Are you an optometric HENRY?

June 28, 2020
I have to confess, I’m a bit baffled by the use of a given name as a descriptor these days (particularly unfortunate if your name is Karen), but one has been popping up lately that has actually been around for over 20 years, and it’s particularly relevant to optometrists and optometric practice owners: a HENRY.

HENRY, which stands for High Earners Not Rich Yet has become popular recently as it applies to younger adults who make over $100,000 but still feel broke. These days, it’s applied mostly to millennials, and has cropped up on the internet lately because this group has had their bank accounts grow considerably since the pandemic, unable to spend money on experiences and things.

Millennials aside, this is an interesting acronym for ODs and optometric practice owners because it applies to them for a much longer period than many professions: student loans upon graduation, then practice loans upon purchase… although ODs are high earners, this path is one that takes planning and time to reach high net worth income and savings status.

What I want to focus on today is the “NYR” (not yet rich) portion of HENRY because it’s very easy to remain in HENRY status by increasing lifestyle as cash flow loosens up. There are 3 things practice owners (and really anyone) can do to break out of HENRY status and into financial freedom:

The 50/30/20 Rule
Remember the 50/30/20 rule (50% needs/30% wants/20% savings) and TRACK IT at least once a year. Want to buy a new home? Make sure it keeps your “needs” bucket under 50%. Thinking about joining an expensive gym or country club? You may have to amend your vacation budget to stay in the 30% range (remember vacations?). 20% savings? Non-negotiable.

There are some good spending trackers out there to help with this process:, good budget, and I like Simplify by Quicken although it does cost $40/year or $4 per month.

Just as a side note, if your needs are just 50% of your net income, think of how much easier crises like Covid-19 are to handle. And if you’re saving 20%, yes, it’s ok to temporarily back down during bad times.

Have a payoff plan
Paying off student loans and practice purchase debt is a big deal. It’s time to celebrate! Yes, but… have a plan in place BEFORE you pay off. It’s too easy to mentally allocation those funds to a home renovation, new car or travel.
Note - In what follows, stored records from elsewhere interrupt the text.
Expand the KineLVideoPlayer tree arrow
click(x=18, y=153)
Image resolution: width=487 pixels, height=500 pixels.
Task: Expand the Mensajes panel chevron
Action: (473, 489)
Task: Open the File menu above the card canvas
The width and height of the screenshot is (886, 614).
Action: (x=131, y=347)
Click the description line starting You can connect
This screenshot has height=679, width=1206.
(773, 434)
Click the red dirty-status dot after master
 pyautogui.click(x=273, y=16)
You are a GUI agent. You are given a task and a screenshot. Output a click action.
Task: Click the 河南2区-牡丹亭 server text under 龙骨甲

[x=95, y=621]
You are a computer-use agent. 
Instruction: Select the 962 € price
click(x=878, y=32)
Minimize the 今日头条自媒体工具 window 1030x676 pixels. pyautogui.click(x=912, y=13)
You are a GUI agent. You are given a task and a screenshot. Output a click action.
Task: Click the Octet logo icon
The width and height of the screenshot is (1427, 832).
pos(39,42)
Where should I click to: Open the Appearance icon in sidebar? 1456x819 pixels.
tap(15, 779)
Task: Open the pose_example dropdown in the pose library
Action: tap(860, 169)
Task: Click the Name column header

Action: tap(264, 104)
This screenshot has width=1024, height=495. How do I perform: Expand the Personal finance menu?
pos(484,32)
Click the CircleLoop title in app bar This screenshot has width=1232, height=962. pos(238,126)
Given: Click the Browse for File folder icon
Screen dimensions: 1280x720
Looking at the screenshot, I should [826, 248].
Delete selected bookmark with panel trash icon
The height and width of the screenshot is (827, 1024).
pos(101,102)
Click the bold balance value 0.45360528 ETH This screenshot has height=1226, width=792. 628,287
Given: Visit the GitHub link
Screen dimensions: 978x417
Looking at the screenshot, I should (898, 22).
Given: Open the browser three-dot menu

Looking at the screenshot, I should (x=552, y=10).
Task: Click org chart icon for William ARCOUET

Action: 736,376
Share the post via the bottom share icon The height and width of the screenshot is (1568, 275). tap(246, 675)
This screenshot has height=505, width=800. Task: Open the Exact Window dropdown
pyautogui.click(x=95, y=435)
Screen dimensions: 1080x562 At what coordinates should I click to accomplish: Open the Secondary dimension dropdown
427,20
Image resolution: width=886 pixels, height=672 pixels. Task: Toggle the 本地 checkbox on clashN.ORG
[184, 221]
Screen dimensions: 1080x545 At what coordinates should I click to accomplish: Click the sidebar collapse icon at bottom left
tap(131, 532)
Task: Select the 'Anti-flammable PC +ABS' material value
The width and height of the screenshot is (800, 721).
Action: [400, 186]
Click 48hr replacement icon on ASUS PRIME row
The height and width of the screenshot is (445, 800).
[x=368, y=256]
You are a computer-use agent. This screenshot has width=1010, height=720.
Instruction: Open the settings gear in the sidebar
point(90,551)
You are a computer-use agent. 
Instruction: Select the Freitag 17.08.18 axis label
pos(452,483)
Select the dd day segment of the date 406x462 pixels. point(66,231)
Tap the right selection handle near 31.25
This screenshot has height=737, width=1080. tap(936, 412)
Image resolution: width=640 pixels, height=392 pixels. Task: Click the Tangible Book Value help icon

Then you blink and every year that cash has been spoken for.

If early retirement or financial flexibility appeals to you, I suggest rewarding yourself with 50% of the benefit to spend today and rewarding your future with the other 50%. At the very least, allocate the 50/30/20 20% to savings.

Hide your savings from yourself
Speaking of savings, there’s one ridiculously simple trick that is oftentimes the difference between savings success and failure: payroll routing. Automatically sending net pay to your savings or investment account is very different manually removing it from your bank account into savings. If you don’t see it, you don't miss it! Almost every payroll provider has this option—use it for your regular pay, and don’t forget to do the same with practice distributions.

We’re at an interesting point in time where work is getting back to normal, but for most of us spending patterns (shopping, dining out, travel) are not. It’s a perfect time to re-evaluate your 50/30/20 budgeting and savings rate so that when this pandemic has passed, your financial house is in order.